TASK ITEM: The response should contain only the line with "You are a GUI" and every line after it to the end of the listing below, duplicated exactly; no picture belongs in it.

INFORMATION GIVEN:
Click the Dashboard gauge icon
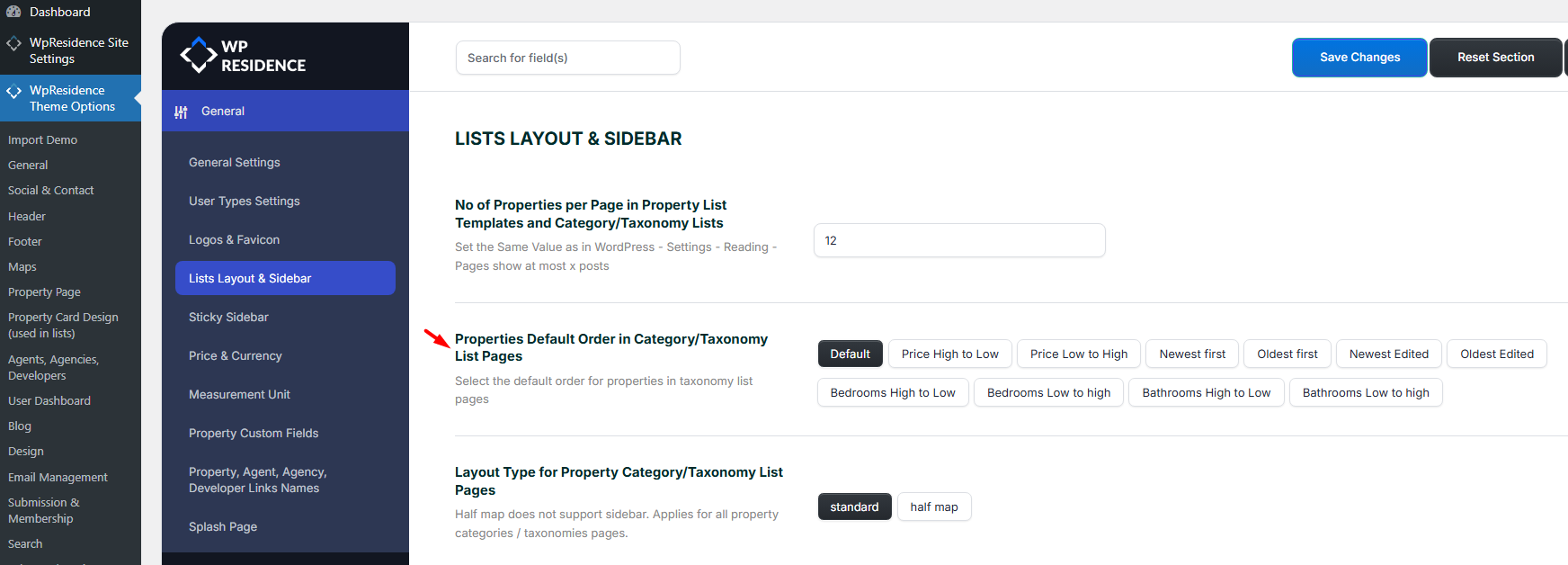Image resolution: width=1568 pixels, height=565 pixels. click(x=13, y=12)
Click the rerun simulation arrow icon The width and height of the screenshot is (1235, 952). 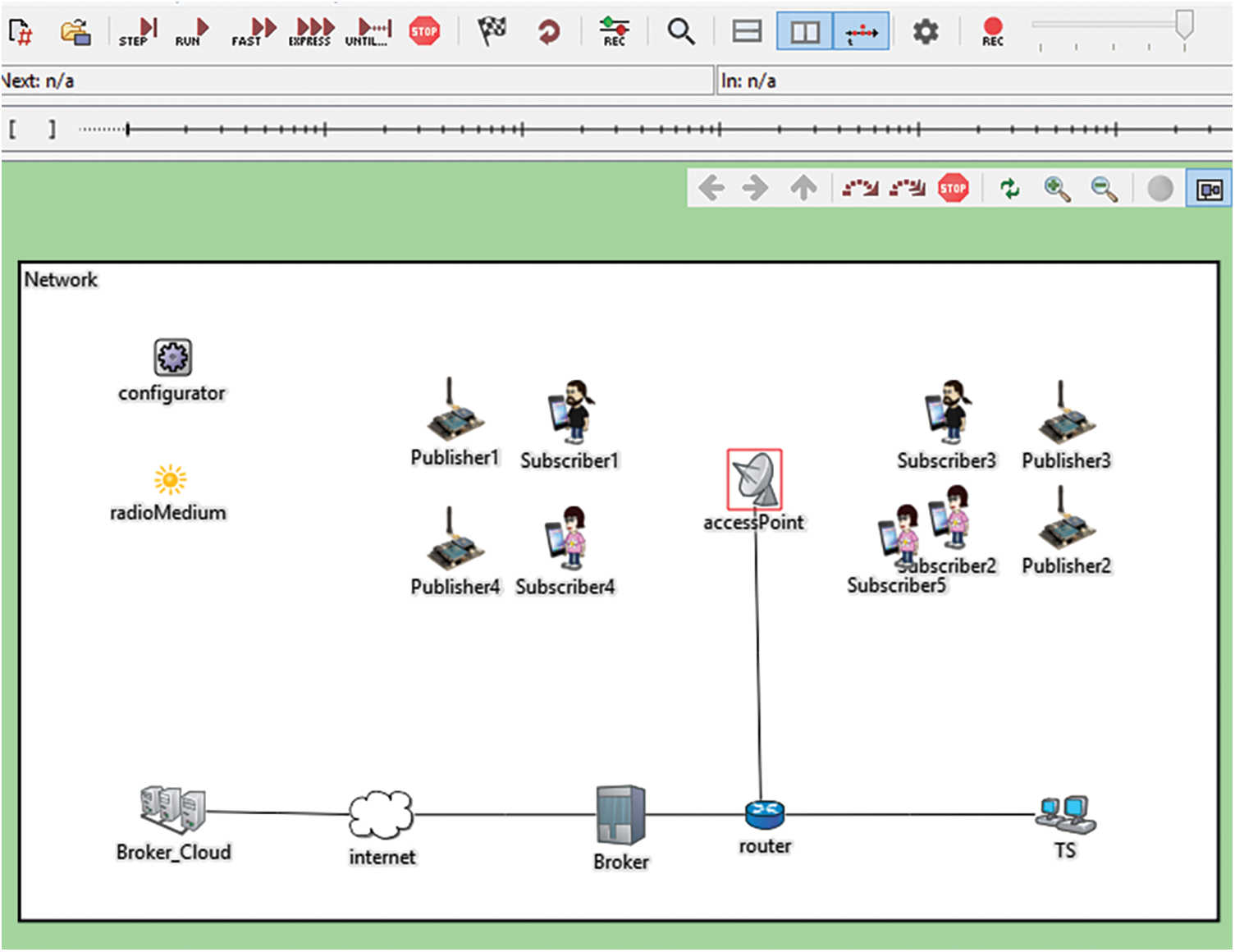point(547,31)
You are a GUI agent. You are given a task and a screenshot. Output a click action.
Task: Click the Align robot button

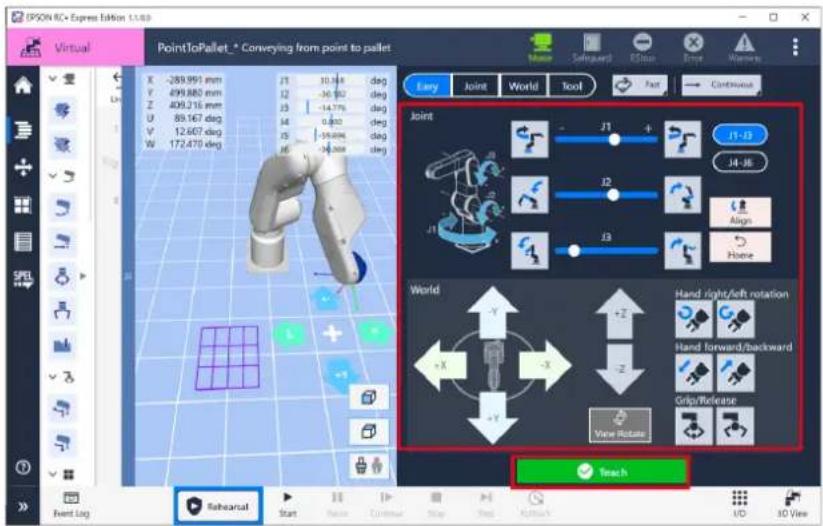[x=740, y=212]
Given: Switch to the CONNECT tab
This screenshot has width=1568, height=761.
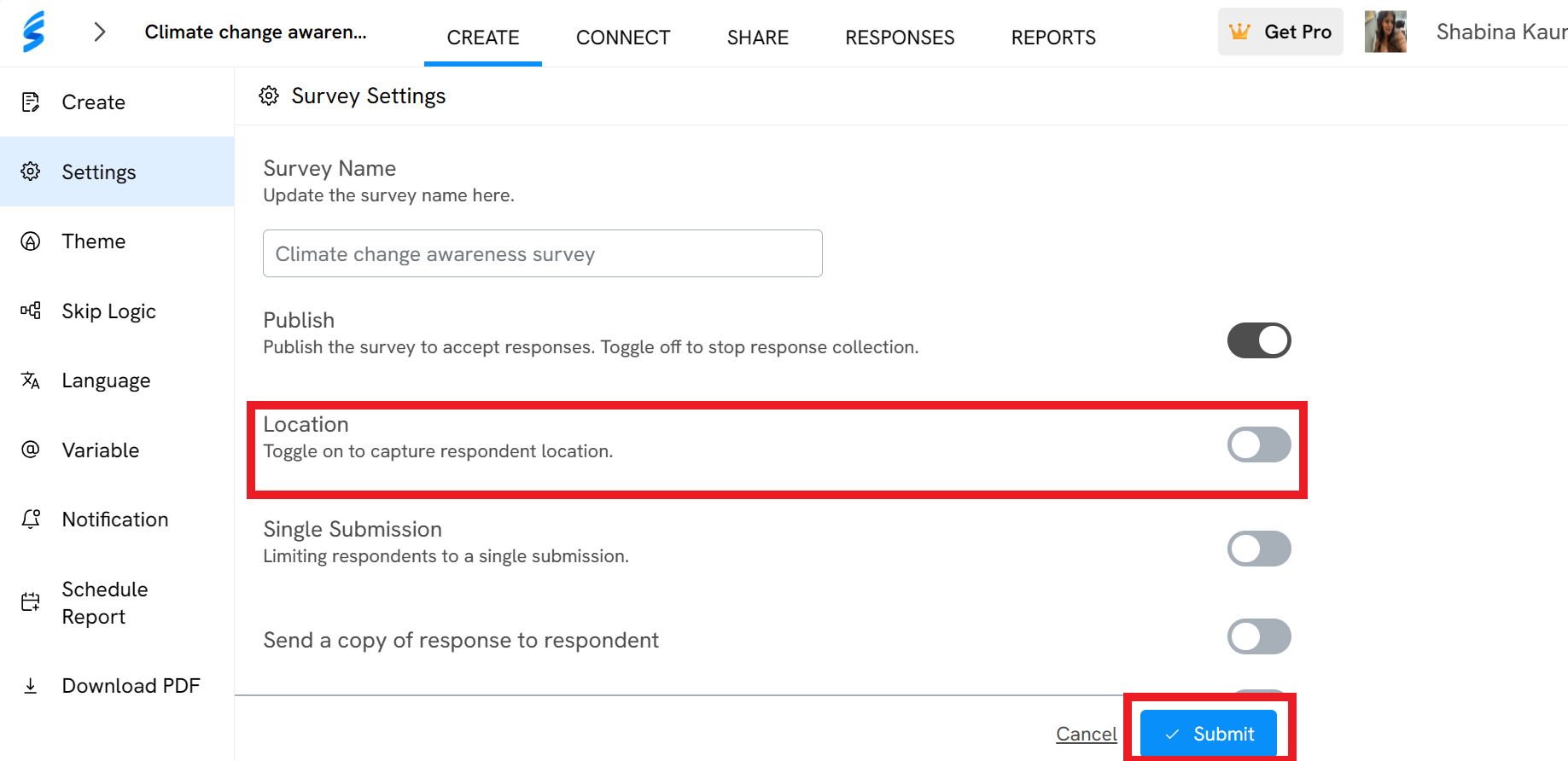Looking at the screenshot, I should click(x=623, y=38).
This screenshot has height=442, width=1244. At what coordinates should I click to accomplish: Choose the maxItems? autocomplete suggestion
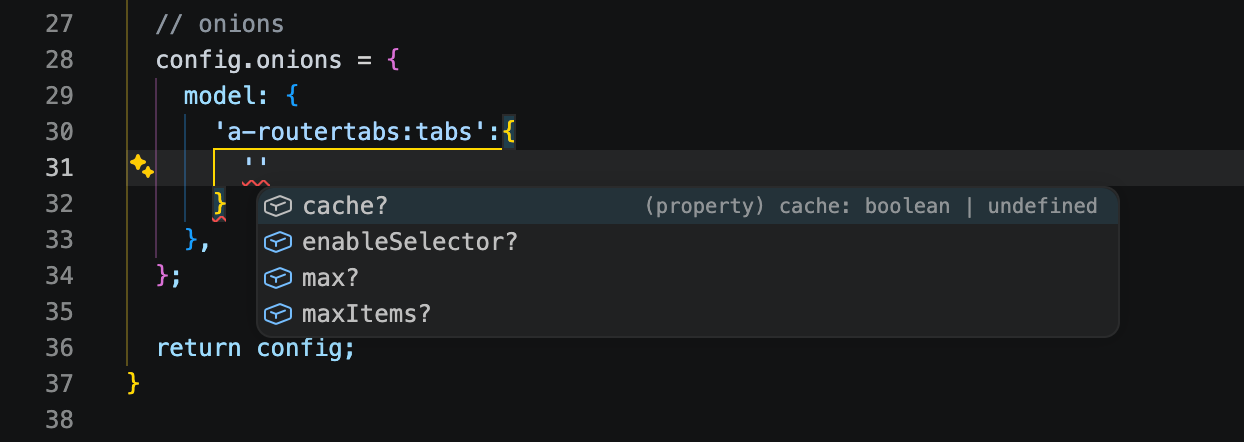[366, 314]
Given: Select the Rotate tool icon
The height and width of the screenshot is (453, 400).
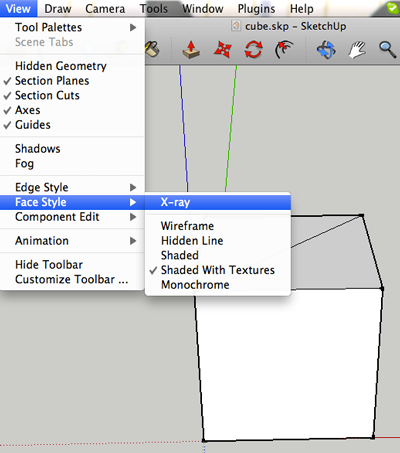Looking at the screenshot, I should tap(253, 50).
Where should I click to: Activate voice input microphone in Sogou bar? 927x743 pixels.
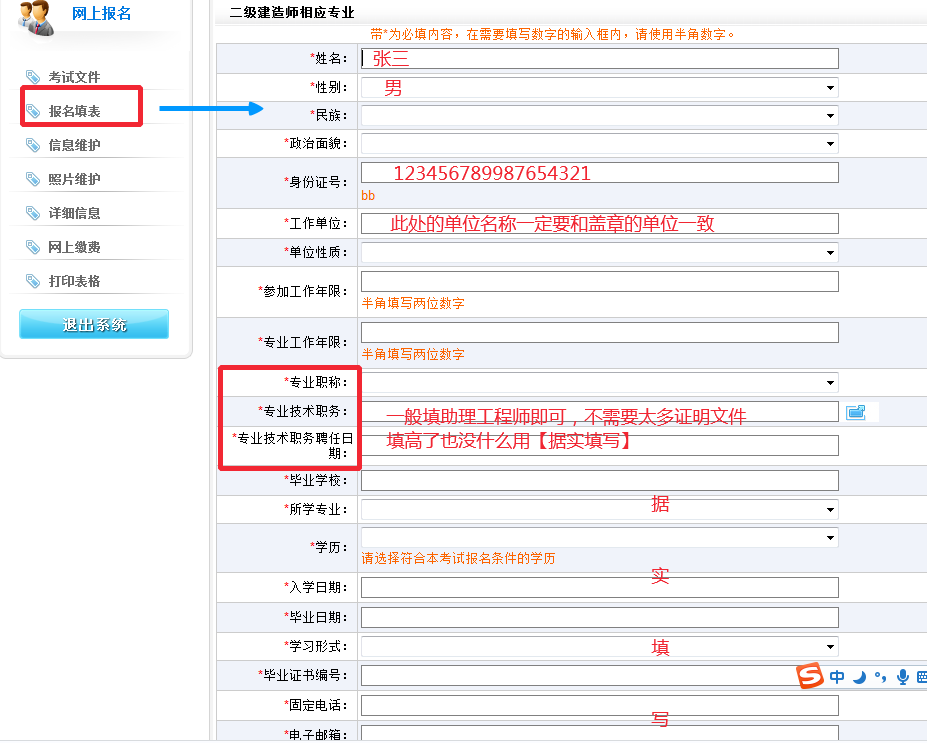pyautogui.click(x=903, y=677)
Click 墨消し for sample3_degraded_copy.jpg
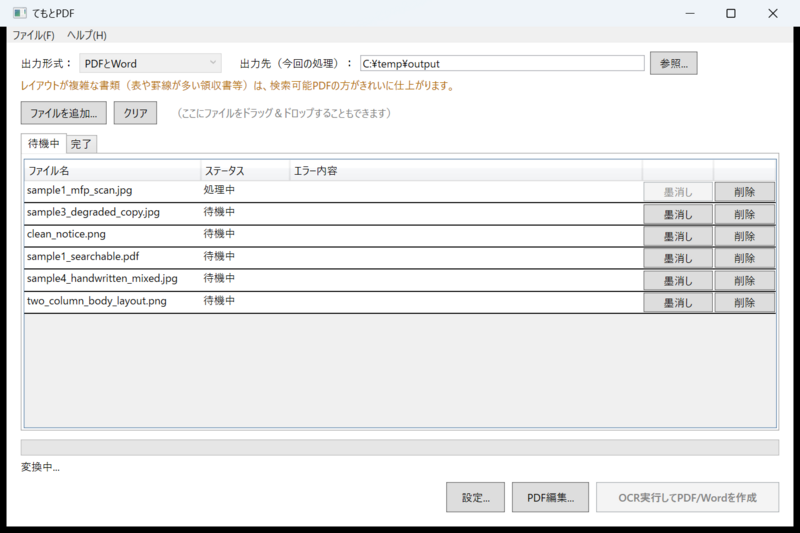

FINISHED TASK:
You are a GUI agent. You are given a task and a screenshot. Output a click action.
Task: Click the Align robot button

[x=740, y=212]
Given: Switch to the CONNECT tab
This screenshot has width=1568, height=761.
Looking at the screenshot, I should click(x=623, y=38).
This screenshot has height=442, width=1244. At what coordinates should I click to accomplish: Choose the maxItems? autocomplete suggestion
[366, 314]
Given: Select the Rotate tool icon
The height and width of the screenshot is (453, 400).
Looking at the screenshot, I should tap(253, 50).
Where should I click to: Activate voice input microphone in Sogou bar? 927x743 pixels.
pyautogui.click(x=903, y=677)
Click 墨消し for sample3_degraded_copy.jpg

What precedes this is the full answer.